**** INFORMATION GIVEN

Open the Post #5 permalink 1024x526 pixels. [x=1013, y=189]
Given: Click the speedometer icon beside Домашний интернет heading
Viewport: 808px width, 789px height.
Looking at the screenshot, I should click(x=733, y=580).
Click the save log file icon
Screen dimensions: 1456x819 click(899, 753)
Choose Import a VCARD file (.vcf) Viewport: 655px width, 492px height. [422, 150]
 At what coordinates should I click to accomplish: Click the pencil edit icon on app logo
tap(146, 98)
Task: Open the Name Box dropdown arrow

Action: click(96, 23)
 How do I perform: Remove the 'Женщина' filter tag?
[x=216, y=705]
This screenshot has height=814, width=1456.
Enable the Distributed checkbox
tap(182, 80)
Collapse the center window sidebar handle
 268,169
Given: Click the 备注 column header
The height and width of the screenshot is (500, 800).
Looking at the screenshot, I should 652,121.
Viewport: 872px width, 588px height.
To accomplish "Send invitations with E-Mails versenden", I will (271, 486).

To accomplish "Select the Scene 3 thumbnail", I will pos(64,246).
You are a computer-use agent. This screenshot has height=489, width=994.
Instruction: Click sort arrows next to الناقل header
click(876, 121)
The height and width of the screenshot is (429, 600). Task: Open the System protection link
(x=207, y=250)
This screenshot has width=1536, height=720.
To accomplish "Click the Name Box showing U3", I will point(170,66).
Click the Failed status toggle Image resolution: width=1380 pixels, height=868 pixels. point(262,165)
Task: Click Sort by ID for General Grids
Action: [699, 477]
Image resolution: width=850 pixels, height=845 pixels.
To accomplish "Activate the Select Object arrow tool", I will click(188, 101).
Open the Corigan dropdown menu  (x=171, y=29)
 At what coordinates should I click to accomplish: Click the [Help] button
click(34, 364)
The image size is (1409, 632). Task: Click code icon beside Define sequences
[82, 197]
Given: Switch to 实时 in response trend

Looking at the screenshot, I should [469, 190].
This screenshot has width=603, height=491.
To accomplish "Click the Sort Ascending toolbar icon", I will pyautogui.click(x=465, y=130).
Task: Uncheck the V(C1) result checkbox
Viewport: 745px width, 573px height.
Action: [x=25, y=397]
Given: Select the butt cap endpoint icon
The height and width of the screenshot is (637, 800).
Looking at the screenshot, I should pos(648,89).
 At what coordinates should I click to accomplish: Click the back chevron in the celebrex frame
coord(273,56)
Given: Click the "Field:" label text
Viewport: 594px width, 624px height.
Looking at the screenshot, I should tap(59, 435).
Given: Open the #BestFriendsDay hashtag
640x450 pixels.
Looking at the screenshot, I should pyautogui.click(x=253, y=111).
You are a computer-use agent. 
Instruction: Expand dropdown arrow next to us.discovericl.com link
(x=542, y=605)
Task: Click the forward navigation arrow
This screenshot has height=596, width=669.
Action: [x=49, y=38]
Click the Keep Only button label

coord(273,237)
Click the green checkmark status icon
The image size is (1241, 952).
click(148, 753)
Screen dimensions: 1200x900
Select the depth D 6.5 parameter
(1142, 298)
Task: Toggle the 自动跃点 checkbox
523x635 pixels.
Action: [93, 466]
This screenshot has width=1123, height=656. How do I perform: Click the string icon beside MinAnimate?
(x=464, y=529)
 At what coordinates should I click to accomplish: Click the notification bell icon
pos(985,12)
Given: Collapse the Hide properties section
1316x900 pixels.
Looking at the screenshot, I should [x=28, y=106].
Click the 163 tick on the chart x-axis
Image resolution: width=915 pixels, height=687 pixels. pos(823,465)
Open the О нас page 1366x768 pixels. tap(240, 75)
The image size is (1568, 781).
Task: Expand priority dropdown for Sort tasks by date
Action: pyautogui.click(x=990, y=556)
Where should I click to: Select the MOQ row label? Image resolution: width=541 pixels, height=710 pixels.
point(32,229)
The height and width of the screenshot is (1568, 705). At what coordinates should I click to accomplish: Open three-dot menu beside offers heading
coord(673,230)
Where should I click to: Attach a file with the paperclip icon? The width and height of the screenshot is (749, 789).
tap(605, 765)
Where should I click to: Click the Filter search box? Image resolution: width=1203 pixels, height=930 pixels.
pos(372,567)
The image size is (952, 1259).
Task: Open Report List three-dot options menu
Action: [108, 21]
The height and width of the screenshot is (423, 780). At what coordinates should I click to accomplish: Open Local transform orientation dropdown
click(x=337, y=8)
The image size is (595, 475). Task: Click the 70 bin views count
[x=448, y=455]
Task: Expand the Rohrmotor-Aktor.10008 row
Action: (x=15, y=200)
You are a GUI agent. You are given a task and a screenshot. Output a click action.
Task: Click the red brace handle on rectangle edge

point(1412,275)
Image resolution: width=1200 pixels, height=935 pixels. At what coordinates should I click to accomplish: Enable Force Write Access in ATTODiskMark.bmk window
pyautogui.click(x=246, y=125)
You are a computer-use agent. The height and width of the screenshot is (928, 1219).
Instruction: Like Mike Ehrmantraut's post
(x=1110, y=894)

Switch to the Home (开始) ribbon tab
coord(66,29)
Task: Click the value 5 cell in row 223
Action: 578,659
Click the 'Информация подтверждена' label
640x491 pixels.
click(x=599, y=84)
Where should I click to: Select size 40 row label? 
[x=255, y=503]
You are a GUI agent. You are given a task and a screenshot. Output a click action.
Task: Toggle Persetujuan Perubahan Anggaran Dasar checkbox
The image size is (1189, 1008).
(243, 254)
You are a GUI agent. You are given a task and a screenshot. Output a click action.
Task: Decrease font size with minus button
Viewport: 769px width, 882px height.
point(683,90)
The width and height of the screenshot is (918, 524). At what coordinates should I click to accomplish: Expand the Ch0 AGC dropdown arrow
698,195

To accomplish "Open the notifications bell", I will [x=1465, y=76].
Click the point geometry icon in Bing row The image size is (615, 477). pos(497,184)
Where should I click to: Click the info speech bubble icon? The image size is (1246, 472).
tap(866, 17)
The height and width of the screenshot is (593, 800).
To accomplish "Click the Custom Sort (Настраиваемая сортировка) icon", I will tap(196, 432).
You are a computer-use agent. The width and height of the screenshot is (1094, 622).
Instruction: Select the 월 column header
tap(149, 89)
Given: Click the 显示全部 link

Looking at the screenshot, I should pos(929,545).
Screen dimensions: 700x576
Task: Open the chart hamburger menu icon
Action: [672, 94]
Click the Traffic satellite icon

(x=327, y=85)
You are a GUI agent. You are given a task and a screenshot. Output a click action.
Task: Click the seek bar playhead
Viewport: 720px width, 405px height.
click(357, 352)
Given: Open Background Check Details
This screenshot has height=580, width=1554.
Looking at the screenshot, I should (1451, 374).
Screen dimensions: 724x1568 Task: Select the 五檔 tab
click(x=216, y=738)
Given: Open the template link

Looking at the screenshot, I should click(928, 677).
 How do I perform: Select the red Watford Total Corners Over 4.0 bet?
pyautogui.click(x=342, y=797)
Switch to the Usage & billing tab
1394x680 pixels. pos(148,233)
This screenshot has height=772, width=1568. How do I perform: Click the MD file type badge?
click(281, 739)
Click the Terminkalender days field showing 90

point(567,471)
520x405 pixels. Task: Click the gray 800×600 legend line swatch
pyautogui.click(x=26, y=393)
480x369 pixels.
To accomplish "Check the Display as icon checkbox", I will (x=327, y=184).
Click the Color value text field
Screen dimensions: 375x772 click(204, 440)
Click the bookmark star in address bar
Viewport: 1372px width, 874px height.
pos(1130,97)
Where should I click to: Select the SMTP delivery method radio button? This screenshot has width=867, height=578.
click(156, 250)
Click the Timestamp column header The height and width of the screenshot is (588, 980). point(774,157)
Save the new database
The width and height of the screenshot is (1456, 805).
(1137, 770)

********

◆ EXERCISE AIM
What is wanted is every line above, written out exactly.

◆ EXERCISE RESPONSE
Open the Post #5 permalink 1024x526 pixels. [x=1013, y=189]
Given: Click the speedometer icon beside Домашний интернет heading
Viewport: 808px width, 789px height.
Looking at the screenshot, I should click(x=733, y=580).
Click the save log file icon
Screen dimensions: 1456x819 click(899, 753)
Choose Import a VCARD file (.vcf) Viewport: 655px width, 492px height. [422, 150]
 At what coordinates should I click to accomplish: Click the pencil edit icon on app logo
tap(146, 98)
Task: Open the Name Box dropdown arrow

Action: click(96, 23)
 How do I perform: Remove the 'Женщина' filter tag?
[x=216, y=705]
This screenshot has height=814, width=1456.
Enable the Distributed checkbox
tap(182, 80)
Collapse the center window sidebar handle
 268,169
Given: Click the 备注 column header
The height and width of the screenshot is (500, 800).
Looking at the screenshot, I should 652,121.
Viewport: 872px width, 588px height.
To accomplish "Send invitations with E-Mails versenden", I will (271, 486).

To accomplish "Select the Scene 3 thumbnail", I will pos(64,246).
You are a computer-use agent. This screenshot has height=489, width=994.
Instruction: Click sort arrows next to الناقل header
click(876, 121)
The height and width of the screenshot is (429, 600). Task: Open the System protection link
(x=207, y=250)
This screenshot has width=1536, height=720.
To accomplish "Click the Name Box showing U3", I will point(170,66).
Click the Failed status toggle Image resolution: width=1380 pixels, height=868 pixels. point(262,165)
Task: Click Sort by ID for General Grids
Action: [699, 477]
Image resolution: width=850 pixels, height=845 pixels.
To accomplish "Activate the Select Object arrow tool", I will click(188, 101).
Open the Corigan dropdown menu  (x=171, y=29)
 At what coordinates should I click to accomplish: Click the [Help] button
click(34, 364)
The image size is (1409, 632). Task: Click code icon beside Define sequences
[82, 197]
Given: Switch to 实时 in response trend

Looking at the screenshot, I should [469, 190].
This screenshot has width=603, height=491.
To accomplish "Click the Sort Ascending toolbar icon", I will pyautogui.click(x=465, y=130).
Task: Uncheck the V(C1) result checkbox
Viewport: 745px width, 573px height.
Action: [x=25, y=397]
Given: Select the butt cap endpoint icon
The height and width of the screenshot is (637, 800).
Looking at the screenshot, I should pos(648,89).
 At what coordinates should I click to accomplish: Click the back chevron in the celebrex frame
coord(273,56)
Given: Click the "Field:" label text
Viewport: 594px width, 624px height.
Looking at the screenshot, I should tap(59, 435).
Given: Open the #BestFriendsDay hashtag
640x450 pixels.
Looking at the screenshot, I should pyautogui.click(x=253, y=111).
You are a computer-use agent. 
Instruction: Expand dropdown arrow next to us.discovericl.com link
(x=542, y=605)
Task: Click the forward navigation arrow
This screenshot has height=596, width=669.
Action: [x=49, y=38]
Click the Keep Only button label

coord(273,237)
Click the green checkmark status icon
The image size is (1241, 952).
click(148, 753)
Screen dimensions: 1200x900
Select the depth D 6.5 parameter
(1142, 298)
Task: Toggle the 自动跃点 checkbox
523x635 pixels.
Action: [93, 466]
This screenshot has width=1123, height=656. How do I perform: Click the string icon beside MinAnimate?
(x=464, y=529)
 At what coordinates should I click to accomplish: Click the notification bell icon
pos(985,12)
Given: Collapse the Hide properties section
1316x900 pixels.
Looking at the screenshot, I should [x=28, y=106].
Click the 163 tick on the chart x-axis
Image resolution: width=915 pixels, height=687 pixels. pos(823,465)
Open the О нас page 1366x768 pixels. tap(240, 75)
The image size is (1568, 781).
Task: Expand priority dropdown for Sort tasks by date
Action: pyautogui.click(x=990, y=556)
Where should I click to: Select the MOQ row label? Image resolution: width=541 pixels, height=710 pixels.
point(32,229)
The height and width of the screenshot is (1568, 705). At what coordinates should I click to accomplish: Open three-dot menu beside offers heading
coord(673,230)
Where should I click to: Attach a file with the paperclip icon? The width and height of the screenshot is (749, 789).
tap(605, 765)
Where should I click to: Click the Filter search box? Image resolution: width=1203 pixels, height=930 pixels.
pos(372,567)
The image size is (952, 1259).
Task: Open Report List three-dot options menu
Action: [108, 21]
The height and width of the screenshot is (423, 780). At what coordinates should I click to accomplish: Open Local transform orientation dropdown
click(x=337, y=8)
The image size is (595, 475). Task: Click the 70 bin views count
[x=448, y=455]
Task: Expand the Rohrmotor-Aktor.10008 row
Action: (x=15, y=200)
You are a GUI agent. You are given a task and a screenshot. Output a click action.
Task: Click the red brace handle on rectangle edge

point(1412,275)
Image resolution: width=1200 pixels, height=935 pixels. At what coordinates should I click to accomplish: Enable Force Write Access in ATTODiskMark.bmk window
pyautogui.click(x=246, y=125)
You are a computer-use agent. The height and width of the screenshot is (928, 1219).
Instruction: Like Mike Ehrmantraut's post
(x=1110, y=894)

Switch to the Home (开始) ribbon tab
coord(66,29)
Task: Click the value 5 cell in row 223
Action: 578,659
Click the 'Информация подтверждена' label
640x491 pixels.
click(x=599, y=84)
Where should I click to: Select size 40 row label? 
[x=255, y=503]
You are a GUI agent. You are given a task and a screenshot. Output a click action.
Task: Toggle Persetujuan Perubahan Anggaran Dasar checkbox
The image size is (1189, 1008).
(243, 254)
You are a GUI agent. You are given a task and a screenshot. Output a click action.
Task: Decrease font size with minus button
Viewport: 769px width, 882px height.
point(683,90)
The width and height of the screenshot is (918, 524). At what coordinates should I click to accomplish: Expand the Ch0 AGC dropdown arrow
698,195

To accomplish "Open the notifications bell", I will [x=1465, y=76].
Click the point geometry icon in Bing row The image size is (615, 477). pos(497,184)
Where should I click to: Click the info speech bubble icon? The image size is (1246, 472).
tap(866, 17)
The height and width of the screenshot is (593, 800).
To accomplish "Click the Custom Sort (Настраиваемая сортировка) icon", I will tap(196, 432).
You are a computer-use agent. The width and height of the screenshot is (1094, 622).
Instruction: Select the 월 column header
tap(149, 89)
Given: Click the 显示全部 link

Looking at the screenshot, I should pos(929,545).
Screen dimensions: 700x576
Task: Open the chart hamburger menu icon
Action: [672, 94]
Click the Traffic satellite icon

(x=327, y=85)
You are a GUI agent. You are given a task and a screenshot. Output a click action.
Task: Click the seek bar playhead
Viewport: 720px width, 405px height.
click(357, 352)
Given: Open Background Check Details
This screenshot has height=580, width=1554.
Looking at the screenshot, I should (1451, 374).
Screen dimensions: 724x1568 Task: Select the 五檔 tab
click(x=216, y=738)
Given: Open the template link

Looking at the screenshot, I should click(928, 677).
 How do I perform: Select the red Watford Total Corners Over 4.0 bet?
pyautogui.click(x=342, y=797)
Switch to the Usage & billing tab
1394x680 pixels. pos(148,233)
This screenshot has height=772, width=1568. How do I perform: Click the MD file type badge?
click(281, 739)
Click the Terminkalender days field showing 90

point(567,471)
520x405 pixels. Task: Click the gray 800×600 legend line swatch
pyautogui.click(x=26, y=393)
480x369 pixels.
To accomplish "Check the Display as icon checkbox", I will (x=327, y=184).
Click the Color value text field
Screen dimensions: 375x772 click(204, 440)
Click the bookmark star in address bar
Viewport: 1372px width, 874px height.
pos(1130,97)
Where should I click to: Select the SMTP delivery method radio button? This screenshot has width=867, height=578.
click(156, 250)
Click the Timestamp column header The height and width of the screenshot is (588, 980). point(774,157)
Save the new database
The width and height of the screenshot is (1456, 805).
(1137, 770)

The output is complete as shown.